Executive Summary
We thought we were building/buying fortresses.
One by one, we laid the bricks — each decision measured, each choice a safeguard against the storms we knew would one day come. It felt prudent. It felt safe.
And for a time, it was.
But over months and years, the walls rose higher, the doors closed tighter, and somewhere along the way, the line between security and confinement disappeared. What once felt like freedom now feels immovable.
Being able to lock in mortgage rates at unprecedented levels was eagerly taken up by millions of borrowers.
In fact, more than 70% of fixed mortgage rates are fixed at 4% or below. With mortgage rates now hovering around 7%, this has proven to be a masterstroke — on first principles.

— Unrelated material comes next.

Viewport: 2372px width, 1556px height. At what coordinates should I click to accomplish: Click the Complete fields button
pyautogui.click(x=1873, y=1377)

But what happens to the housing market where many of these borrowers are now locked into such low rates, unable to further participate in the housing market because doing so would mean higher new borrowing costs?
What lies in store for mortgagees who have drawn down on their post-COVID savings, who are now faced with increasing cost of living pressures?
With historically low affordability, first home buyers — the lifeblood of a vibrant housing market — are priced out in increasing numbers.
This means that as increasing volumes of houses for sale enter the market, there must be, by definition, a correction in house prices.
While the pathway for interest rates is possibly down, meaning affordability will potentially increase, record house prices, and record house prices relative to income will mean such affordability will take place at the margin only.
The affordability gap relative to median income has become much too wide for lower rates to make a meaningful difference to affordability.
These are the second and third order effects of the Fed’s interest rate policies of recent years.
Furthermore, interest rates are lowered because the economic outlook is weaker. Such weakness will impact the labour market, meaning unemployment will likely rise.
Should this occur, mortgage delinquencies will increase, and more distressed sellers will hit the market.
There are structural pressures already building in the housing market. Keeping rates at artificially low levels has seen the reemergence of inflation after decades of being under control.
This means the structural upward pressures on interest rates will remain, as the economic pendulum has changed direction.
What are the costs and consequences of the zero interest rate policy strategy that ultimately led to these current issues?
We believe we are only beginning to find out — which is why we have taken a deep dive into the US housing market, building on the foundation of our inaugural report released one year ago examining the global housing market.